HP Forums
Questions regarding HP Roman character set - Printable Version

+- HP Forums (https://www.hpmuseum.org/forum)
+-- Forum: Not HP Calculators (/forum-7.html)
+--- Forum: Not quite HP Calculators - but related (/forum-8.html)
+--- Thread: Questions regarding HP Roman character set (/thread-6763.html)



Questions regarding HP Roman character set - matthiaspaul - 08-30-2016 04:02 PM

Hi,

I recently wrote an article about the "HP Roman" character set, its history, its properties, the variants in existance, and how they are (or were) used in their various environments:

HP Roman

While the article covers the main aspects already, there are still quite a few details I would like to see included for completeness and accurateness. As some of you are much more familiar with the history of Hewlett-Packard and their products, I guess, some of you could provide valuable information.

Here's the short list of remaining open questions:

- When exactly was "HP Roman Extension" introduced? The earliest documents using this name I could find are dated 1979, but the machines they describe (HP 300 and HP 250) seem to have been announced or even have been available in 1978 already.
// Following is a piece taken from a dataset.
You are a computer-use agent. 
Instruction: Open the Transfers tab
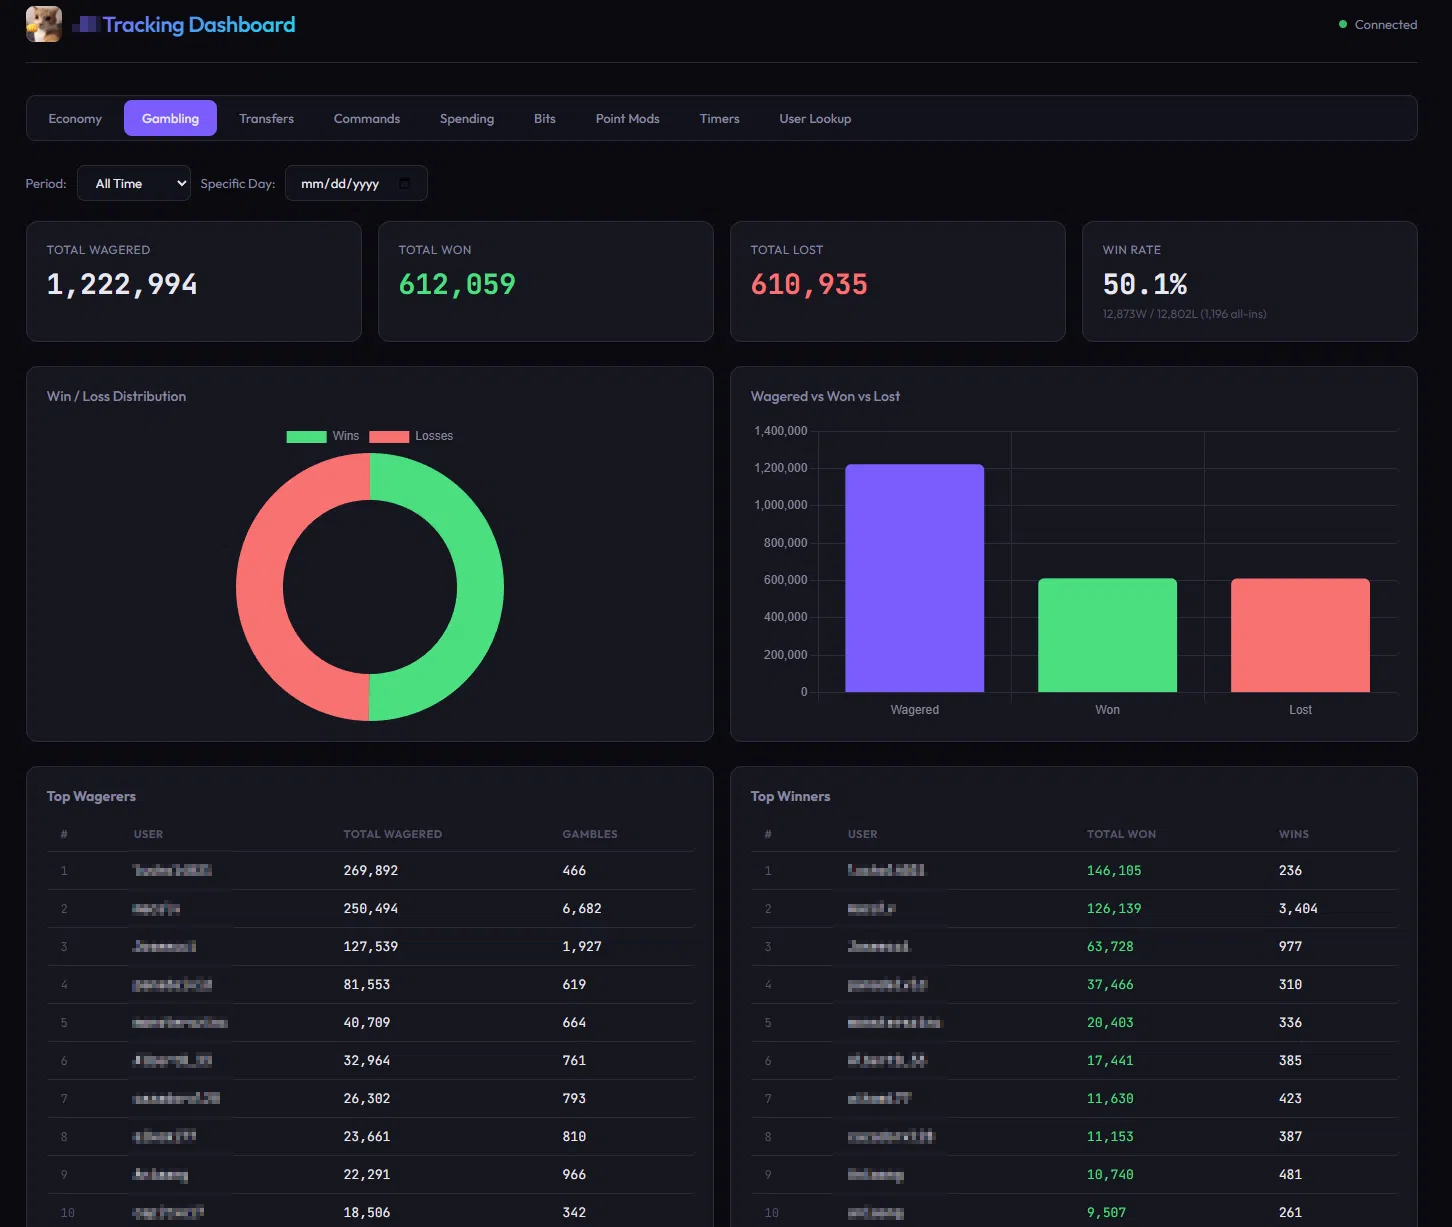tap(266, 118)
Before that date, I could find references to "extended international character sets" etc., but from the very incomplete info I found about them, they seem to have had no similarity with "HP Roman Extension" (different characters, different codepoints). Anyone?
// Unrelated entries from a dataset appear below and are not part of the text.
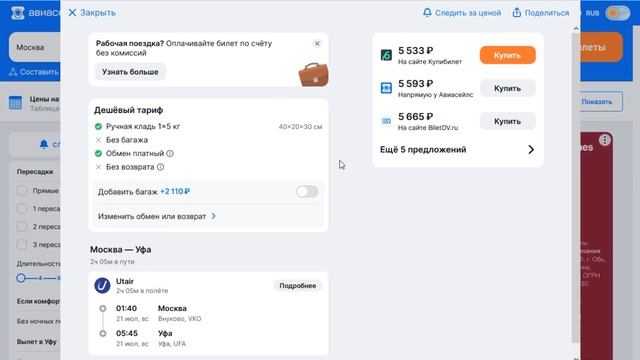The height and width of the screenshot is (360, 640).
Task: Dismiss the Рабочая поездка banner with X
Action: coord(317,43)
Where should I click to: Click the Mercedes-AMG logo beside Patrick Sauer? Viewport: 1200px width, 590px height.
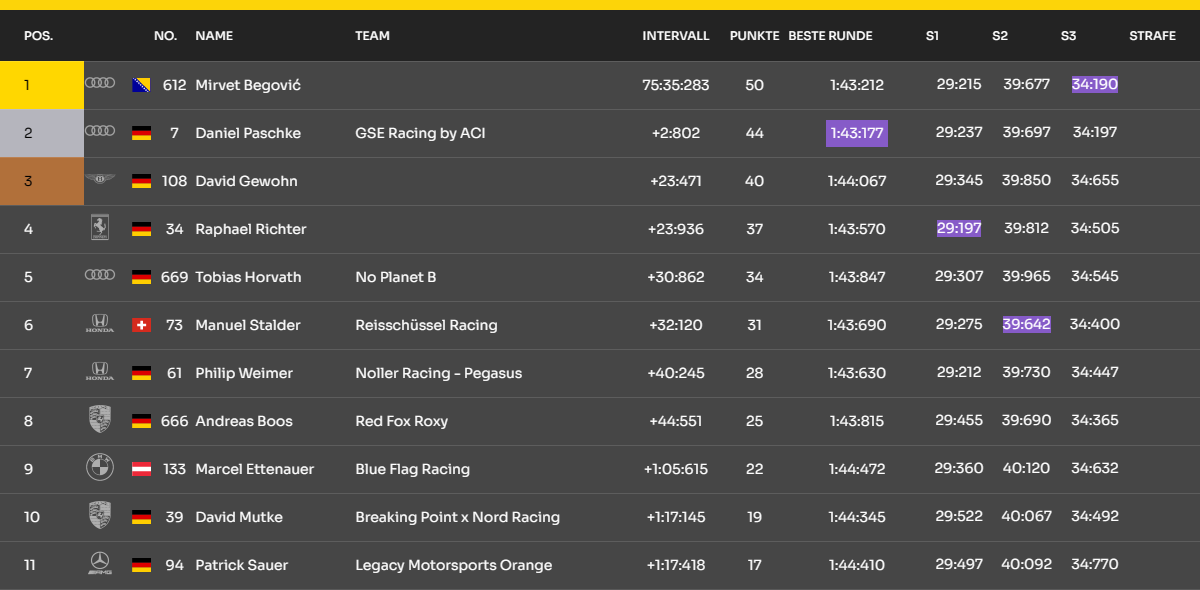(100, 564)
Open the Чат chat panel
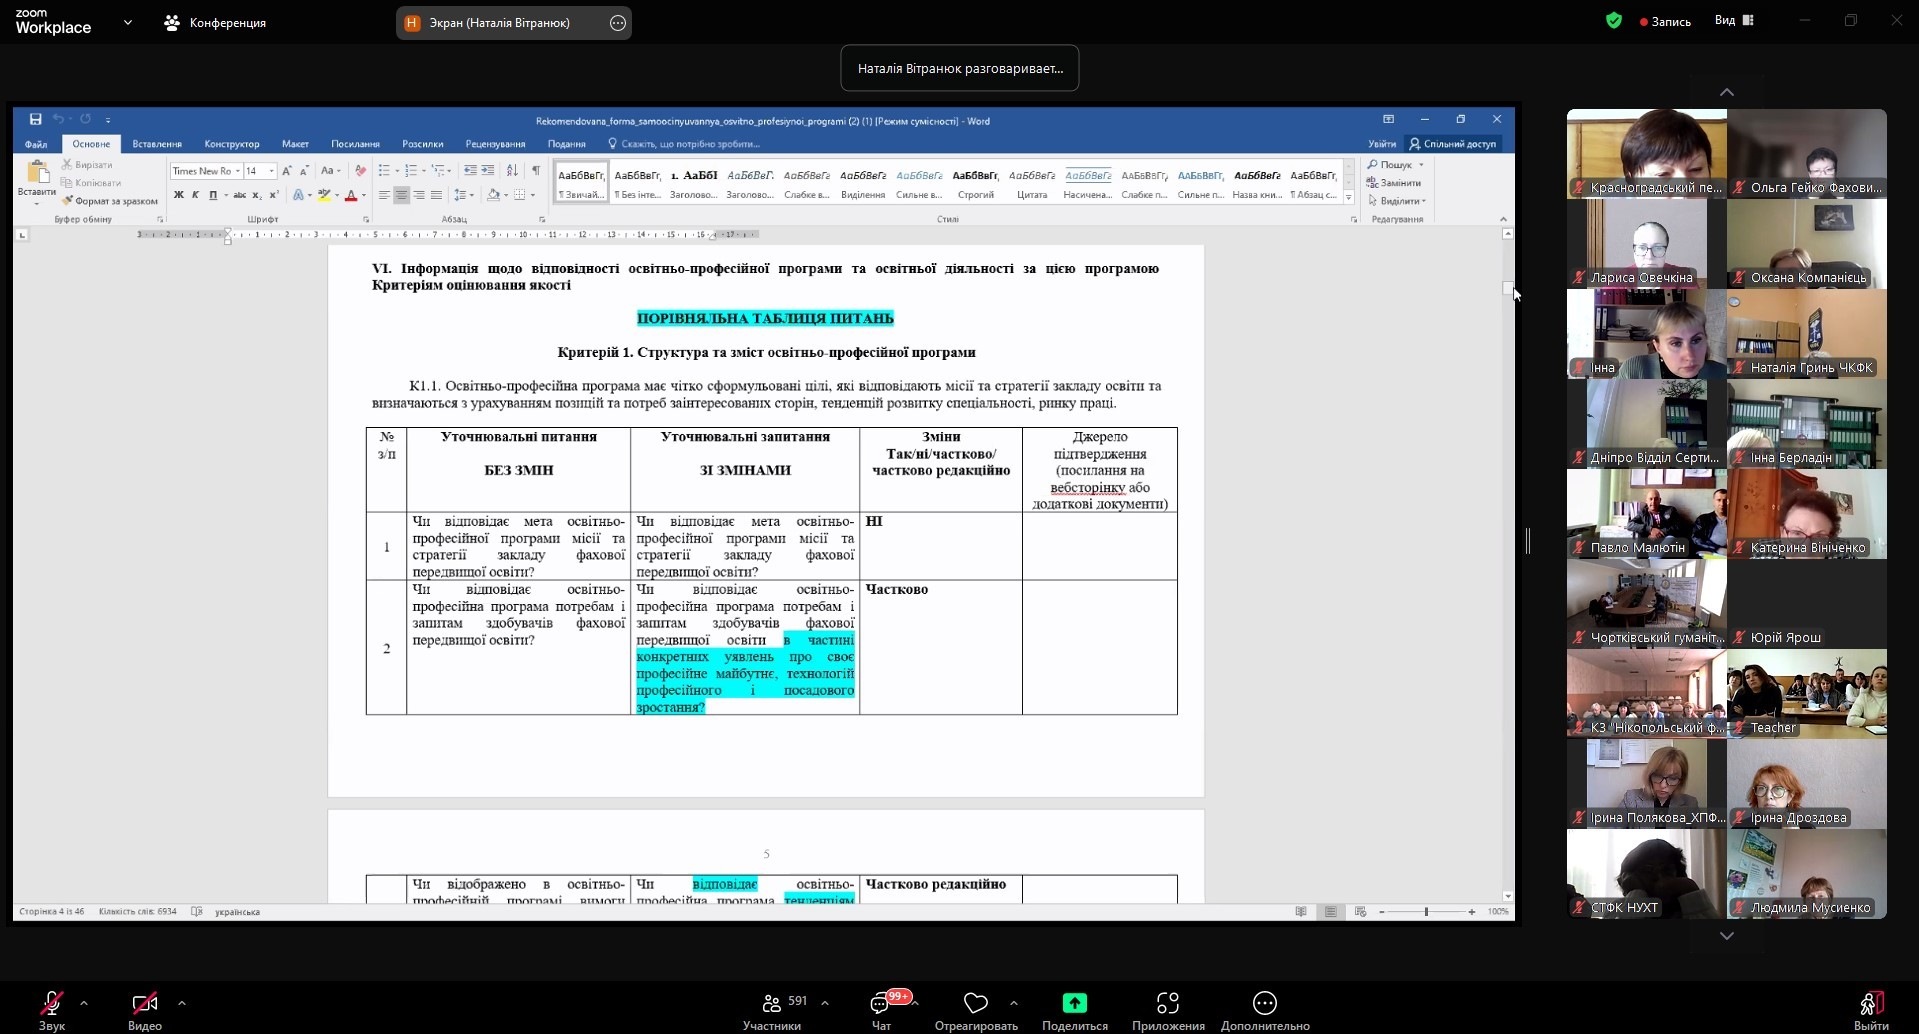Viewport: 1919px width, 1034px height. (880, 1003)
- The earliest character map for "HP Roman Extension" I could find dates from 1982 (but this does not mean, that this particular definition wasn't used earlier already), and it still had many codepoints undefined. When was the 1982 definition actually introduced? Does someone know even earlier representations? Which characters were lacking?

- I have found some hints that a HP document named "2640 Series Character Set Generation 13245-90001" might contain character maps of an earlier revision of "HP Roman Extension", but it also could be for another character set, given that the document is apparently dated 1975 (this would precede the earliest date I could find for "HP Roman Extension" by four years). So far, I was unable to find this document. Does someone own a copy of it?
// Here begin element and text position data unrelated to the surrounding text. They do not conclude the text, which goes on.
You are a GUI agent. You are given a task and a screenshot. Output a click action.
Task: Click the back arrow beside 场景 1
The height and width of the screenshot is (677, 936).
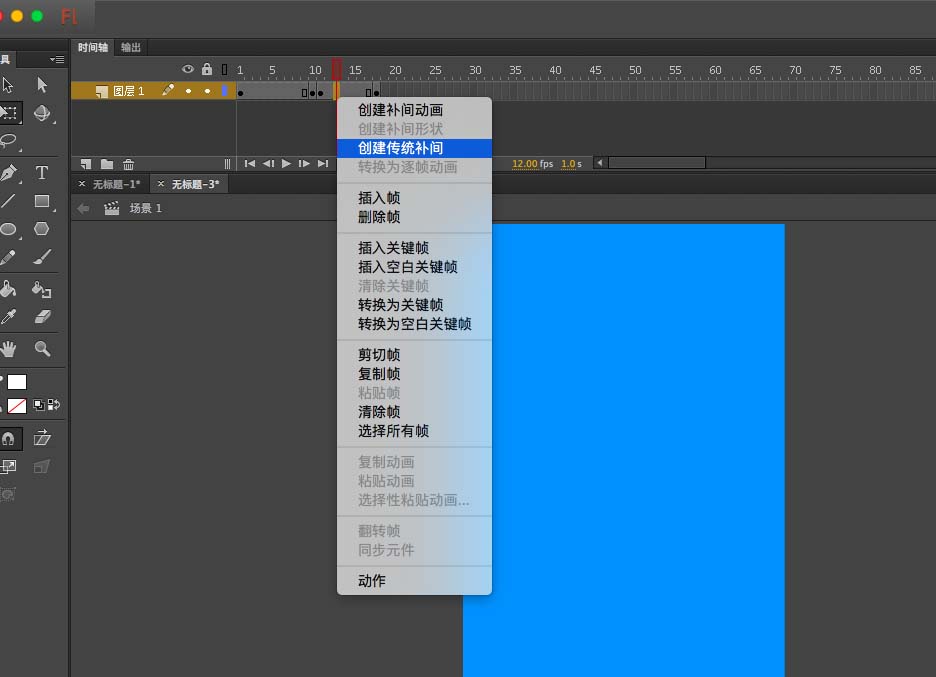[x=84, y=208]
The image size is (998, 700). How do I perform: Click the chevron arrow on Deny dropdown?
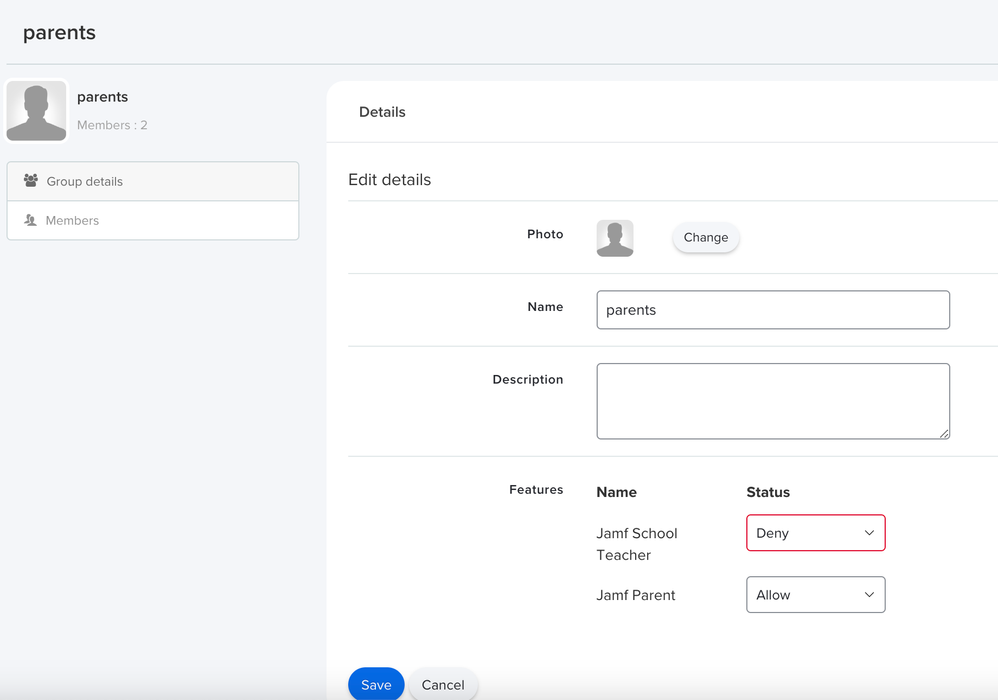(x=869, y=533)
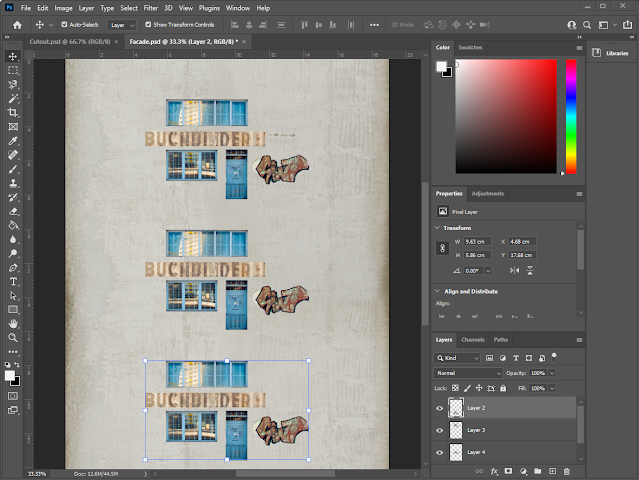Select the Magic Wand tool
This screenshot has height=480, width=639.
coord(13,99)
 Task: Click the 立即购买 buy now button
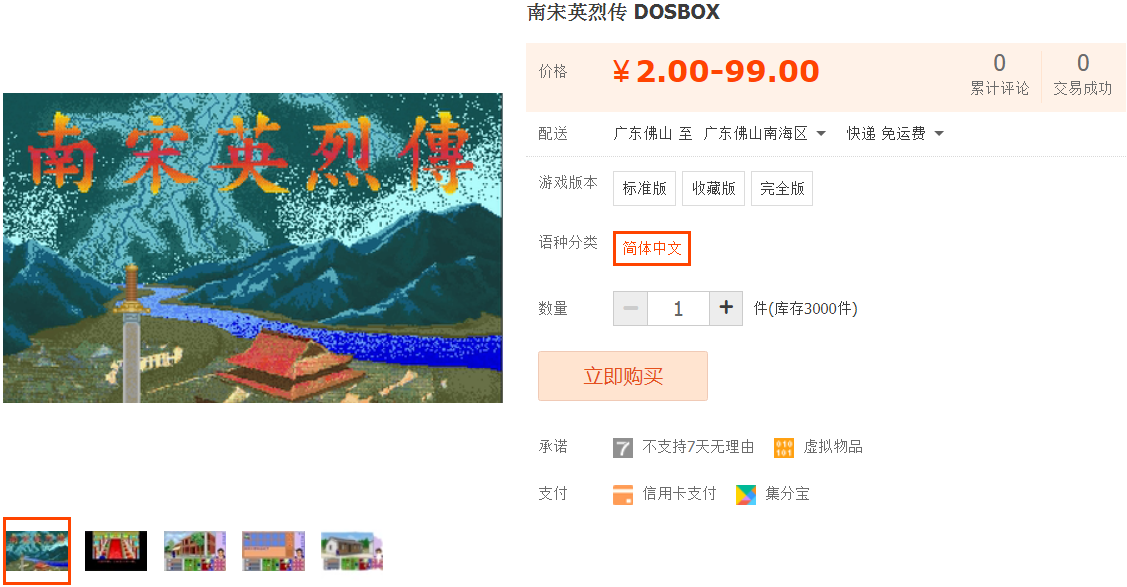pyautogui.click(x=622, y=376)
- I found 1984 definitions of both, "HP Roman Extension" and "HP Roman-8", which still had 6(+2) characters undefined. This changed with the 1985 revision of "HP Roman Extension" and "HP Roman-8", which added 6 characters and changed the definition of one character (228) from a stroked d to an eth. These 1985 definitions are also in line with what IBM standardized as codepages 1050 and 1051 in 1989, and except for the "modified HP Roman-8" variant used on early HP RPL calculators in 1986-1988, I am not aware of any other changes later on (except for inofficial "euro" extensions and the later "HP Roman-9"). Are you aware of any revisions of "HP Roman Extension" or "HP Roman-8" after 1985? The pattern of undefined characters before the 1985 revision looks a bit strange to me (two groups 177-178 and 242-245) - why were these areas left undefined in the middle of the code space? (Well, this question applies even more so to the 1982 definition, which left many holes of definition instead of filling up the character set from the bottom more orderly. I assume that this might be down to internal negotiations and back&forth changes - perhaps there is interesting history to be told here as well?)

- Regarding the 1984 definition of "HP Roman-8", it is my assumption that it is the same as the original(?) 1983 definition of "HP Roman-8", right? Or have there been earlier variants with more characters lacking or different before 1984?

- Regarding the 1984 definition of "HP Roman Extension", it obviously differs from the definition in 1982 (which, however, might have been introduced earlier). Is it safe to assume, that there was a 1983 revision, which introduced "HP Roman-8" and brought "HP Roman Extension" to the same level?

- When exactly was the name "HP Roman-8" introduced? The earliest reference using this name I could find was in 1983, but there might have been earlier sources. Before 1983, I only found references to the 7-bit and 8-bit "HP Roman Extension" character set, kind of a pre-cursor.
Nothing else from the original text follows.